Ознакомительная версия.
Теперь его рукописи ошеломленно читают и обсуждают на Всесоюзных семинарах («Семинары дали мне всё», скажет Лазарчук позже в одном из интервью). Ольга Ларионова высказывается в том смысле, что если бы ей дали новую рукопись Стругацких и новую рукопись Лазарчука, то она не знала бы, что ей читать в первую очередь. В узких кругах его уже отлично знают. Любители фантастики, окольными путями добывшие рукописи его рассказов, приносят их в местные журналы. Кое-что даже удается опубликовать! Рассказ «Из темноты», например, внезапно появляется в полутолстом региональном журнале «Днепр». И с тех пор, кажется, так нигде и не переиздавался…
Проходит еще пара лет — и у Лазарчука почти одновременно выходят первые две книги — несколько эклектичный сборник «Тепло и свет» и — в серии «Новая фантастика» — первый том романа «Опоздавшие к лету».
Это была действительно новая фантастика. Сильная социально-психологическая проза, сравнимая по мощи с лучшими произведениями Стругацких — но гораздо более свободная. Стругацкие сильнее привязаны к реальности. У них никогда не возникало желания превратить героя в призрака, лишить его телесности, оставив обнаженную душу, — они в таких случаях вполне комфортно обходились голограммами. У Лазарчука же это получилось легко и естественно. В его прозе трезвая философичность поздних Стругацких вполне уживалась с мрачным восторгом Данте, идущего по кругам Ада, и пессимистичными апориями Дика…
(Кстати, с прозой и идеями Филипа Дика Лазарчук знаком достаточно близко — ему принадлежит, пожалуй, лучший из опубликованных в России переводов знаменитого «Убика».) Уже тогда Лазарчук начал опасную игру с реальностью.
Точнее — с реальностями.
Но об этом — в предисловии ко второму тому.

**ВЫДЕРЖКИ ИЗ СТРОК**
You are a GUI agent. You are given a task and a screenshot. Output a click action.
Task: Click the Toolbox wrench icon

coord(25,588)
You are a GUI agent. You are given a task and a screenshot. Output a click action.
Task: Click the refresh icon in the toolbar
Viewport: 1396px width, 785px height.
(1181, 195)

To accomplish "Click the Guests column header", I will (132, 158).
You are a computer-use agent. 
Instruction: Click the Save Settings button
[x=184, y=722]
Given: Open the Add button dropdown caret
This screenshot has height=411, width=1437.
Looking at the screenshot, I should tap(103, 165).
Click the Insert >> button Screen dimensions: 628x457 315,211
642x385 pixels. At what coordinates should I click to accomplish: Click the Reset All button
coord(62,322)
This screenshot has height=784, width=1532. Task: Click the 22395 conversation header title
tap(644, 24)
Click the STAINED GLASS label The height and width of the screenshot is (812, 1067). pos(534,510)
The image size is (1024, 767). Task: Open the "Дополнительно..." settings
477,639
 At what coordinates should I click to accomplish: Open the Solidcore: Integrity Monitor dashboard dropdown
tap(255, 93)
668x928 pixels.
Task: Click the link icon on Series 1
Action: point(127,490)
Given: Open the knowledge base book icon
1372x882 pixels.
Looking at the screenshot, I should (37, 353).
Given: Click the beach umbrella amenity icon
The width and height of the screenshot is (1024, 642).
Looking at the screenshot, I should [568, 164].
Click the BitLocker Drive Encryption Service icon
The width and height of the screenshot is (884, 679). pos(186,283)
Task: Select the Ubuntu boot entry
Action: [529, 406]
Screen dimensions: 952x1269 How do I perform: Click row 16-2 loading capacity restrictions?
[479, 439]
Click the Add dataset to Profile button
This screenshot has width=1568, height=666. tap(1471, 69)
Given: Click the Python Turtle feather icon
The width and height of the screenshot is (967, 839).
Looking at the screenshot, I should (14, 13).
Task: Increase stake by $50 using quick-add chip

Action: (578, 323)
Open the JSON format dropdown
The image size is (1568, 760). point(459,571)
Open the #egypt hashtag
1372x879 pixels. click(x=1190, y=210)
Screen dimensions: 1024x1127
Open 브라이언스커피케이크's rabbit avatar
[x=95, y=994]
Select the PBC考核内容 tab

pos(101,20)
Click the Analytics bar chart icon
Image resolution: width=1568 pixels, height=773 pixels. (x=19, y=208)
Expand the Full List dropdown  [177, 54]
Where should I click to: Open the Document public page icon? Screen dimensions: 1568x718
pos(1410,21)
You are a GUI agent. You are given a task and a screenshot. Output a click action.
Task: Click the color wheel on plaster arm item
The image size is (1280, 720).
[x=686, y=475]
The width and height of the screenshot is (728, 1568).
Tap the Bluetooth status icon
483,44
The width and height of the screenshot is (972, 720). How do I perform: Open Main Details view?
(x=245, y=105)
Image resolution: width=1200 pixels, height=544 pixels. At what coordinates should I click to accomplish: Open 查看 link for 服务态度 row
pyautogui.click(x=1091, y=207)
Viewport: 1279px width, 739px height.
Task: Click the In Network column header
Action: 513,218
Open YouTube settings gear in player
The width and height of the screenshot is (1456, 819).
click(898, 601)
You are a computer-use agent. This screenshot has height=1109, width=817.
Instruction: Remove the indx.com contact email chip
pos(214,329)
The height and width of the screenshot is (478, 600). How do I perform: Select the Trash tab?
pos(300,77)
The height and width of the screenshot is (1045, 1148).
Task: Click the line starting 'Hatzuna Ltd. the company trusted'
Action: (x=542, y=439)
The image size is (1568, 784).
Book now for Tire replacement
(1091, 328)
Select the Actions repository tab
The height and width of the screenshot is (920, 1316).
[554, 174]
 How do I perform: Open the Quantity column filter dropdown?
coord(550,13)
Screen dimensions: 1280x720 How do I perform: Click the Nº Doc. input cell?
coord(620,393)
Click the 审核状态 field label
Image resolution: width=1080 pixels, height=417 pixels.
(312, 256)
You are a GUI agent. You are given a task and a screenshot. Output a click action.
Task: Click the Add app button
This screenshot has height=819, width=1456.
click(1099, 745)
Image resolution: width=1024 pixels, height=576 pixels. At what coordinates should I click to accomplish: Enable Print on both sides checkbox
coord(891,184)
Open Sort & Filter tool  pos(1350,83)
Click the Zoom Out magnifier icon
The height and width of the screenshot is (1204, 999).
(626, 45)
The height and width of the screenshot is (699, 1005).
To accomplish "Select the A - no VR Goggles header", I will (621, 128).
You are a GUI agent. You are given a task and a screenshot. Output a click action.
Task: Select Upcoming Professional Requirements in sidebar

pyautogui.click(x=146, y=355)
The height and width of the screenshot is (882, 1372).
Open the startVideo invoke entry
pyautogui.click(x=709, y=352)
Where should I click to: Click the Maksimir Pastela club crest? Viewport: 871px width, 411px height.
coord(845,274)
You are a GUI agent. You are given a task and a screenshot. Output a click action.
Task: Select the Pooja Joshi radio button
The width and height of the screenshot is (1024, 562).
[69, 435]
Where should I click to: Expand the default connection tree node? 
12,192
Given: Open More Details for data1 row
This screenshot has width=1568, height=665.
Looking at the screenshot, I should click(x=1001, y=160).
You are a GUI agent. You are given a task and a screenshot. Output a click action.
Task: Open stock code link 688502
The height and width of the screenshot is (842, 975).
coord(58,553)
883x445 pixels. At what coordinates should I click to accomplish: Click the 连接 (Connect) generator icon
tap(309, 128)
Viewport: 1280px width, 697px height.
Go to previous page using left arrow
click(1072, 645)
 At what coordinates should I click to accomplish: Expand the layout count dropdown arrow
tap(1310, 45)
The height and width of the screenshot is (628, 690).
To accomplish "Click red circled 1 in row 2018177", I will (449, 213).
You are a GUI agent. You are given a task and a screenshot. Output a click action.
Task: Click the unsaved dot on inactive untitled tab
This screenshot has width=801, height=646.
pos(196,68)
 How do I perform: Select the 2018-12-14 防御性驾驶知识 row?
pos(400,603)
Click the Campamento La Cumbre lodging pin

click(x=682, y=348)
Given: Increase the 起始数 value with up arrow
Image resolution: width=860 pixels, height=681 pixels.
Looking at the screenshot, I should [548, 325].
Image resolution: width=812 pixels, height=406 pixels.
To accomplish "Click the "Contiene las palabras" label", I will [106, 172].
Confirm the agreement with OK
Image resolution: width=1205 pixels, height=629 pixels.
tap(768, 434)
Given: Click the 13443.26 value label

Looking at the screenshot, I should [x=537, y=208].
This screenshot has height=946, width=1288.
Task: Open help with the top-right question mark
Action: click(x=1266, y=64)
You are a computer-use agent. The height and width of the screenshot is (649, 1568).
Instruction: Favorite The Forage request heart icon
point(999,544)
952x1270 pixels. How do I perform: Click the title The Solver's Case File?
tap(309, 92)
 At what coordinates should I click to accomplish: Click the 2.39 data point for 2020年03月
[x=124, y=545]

**ЧТО СДЕЛАТЬ**
• 1. Перепишите без изменений часть отрывка о Лазарчуке, начиная со слов «Это была действительно» и заканчивая словами «Точнее — с реальностями.».
• 2. Напишите продолжение отрывка о Лазарчуке, которое шло бы сразу за его последним предложением.
Строки здесь никакой роли не играют.

**ВЫПОЛНЕННЫЕ ЗАДАНИЯ**
• 1.
Это была действительно новая фантастика. Сильная социально-психологическая проза, сравнимая по мощи с лучшими произведениями Стругацких — но гораздо более свободная. Стругацкие сильнее привязаны к реальности. У них никогда не возникало желания превратить героя в призрака, лишить его телесности, оставив обнаженную душу, — они в таких случаях вполне комфортно обходились голограммами. У Лазарчука же это получилось легко и естественно. В его прозе трезвая философичность поздних Стругацких вполне уживалась с мрачным восторгом Данте, идущего по кругам Ада, и пессимистичными апориями Дика…
(Кстати, с прозой и идеями Филипа Дика Лазарчук знаком достаточно близко — ему принадлежит, пожалуй, лучший из опубликованных в России переводов знаменитого «Убика».) Уже тогда Лазарчук начал опасную игру с реальностью.
Точнее — с реальностями.

• 2.
* * *
Роман писался не так уж и долго — пять лет. За это время из мощного дебютанта Лазарчук превратился в практически всеми признанного лидера отечественной интеллектуальной фантастики. Единственный приз, который его миновал, — «Старт», приз за лучшую дебютную книгу. Ну да не очень-то и хотелось. Зато: опубликованная в 1991 году новелла «Священный месяц Ринь» получает читательский приз «Великое кольцо»; опубликованному в 1993 году рассказу «Мумия» присуждаются премии «Бронзовая улитка», «Интерпресскон» и «Лунный меч», а роману «Иное небо» — премия «Странник»; опубликованный в 1994 году роман «Солдаты Вавилона» снова приносит Лазарчуку премию «Бронзовая улитка»;
«Опоздавшие к лету» получают в 1994 году в Новосибирске на конкурсе неизданных фантастических произведений «Белое пятно» первый приз — как лучший неопубликованный роман. И — едва вспоминается на фоне всех этих лауреатств — скромная премия «За демилитаризацию общественного сознания», присужденная ему за повесть «Мост Ватерлоо»…
Лазарчуку становятся равно тесны условности реализма и традиционной фантастики. Он умеет писать реалистические романы о сотворении миров и роли человека в структуре мироздания. Он создает каноны новой литературы. Его проза стала уже слишком сложной для традиционной аудитории фантастики. И в то же время другой аудитории у него нет. Впрочем, наверное, и не надо… Но иногда мне становится обидно, что российский литературный истеблишмент прозу Лазарчука практически не замечает. Обида эта совершенно бессмысленна. В конце концов, этот истеблишмент давно уже интересуется не столько литературой, сколько окололитературной и околополитической возней. Аналитических способностей теоретикам этой тусовки хватит только на констатацию того, что Лазарчук пишет фантастику, — да и то вывод этот они сделают лишь в одном случае — если удосужатся открыть эту книгу. Что уже само по себе маловероятно. «Ширпотреб-с…» Это не ярлык. Это карма. Все, кто пишет «не-реализм», попадают под эту крышку с надписью «Недолитература». Истеблишмент читает реалистического Пьецуха («Роммат» — это реализм!) и снисходительно дает «Букера» Пелевину. Малого «Букера». Малого — чтобы, не дай бог, не возомнил о себе. Что ж это я переживаю-то? Из-за кого? Из-за литераторов, вершиной философской мысли которых является трибуна какого-нибудь съезда, а пределом карьерных устремлений — кресло в Думе?
Сам удивляюсь — как я не устал обижаться? В недавно опубликованной беседе Андрея Измайлова с Борисом Стругацким снова были повторены слова Ричарда Фримена о том, что о жанре детектива судят по его отбросам, тогда как о всех прочих жанрах — по их достижениям, и снова было сказано, что детектив в этом смысле не одинок. Фантастика полностью разделяет его горестный триумф.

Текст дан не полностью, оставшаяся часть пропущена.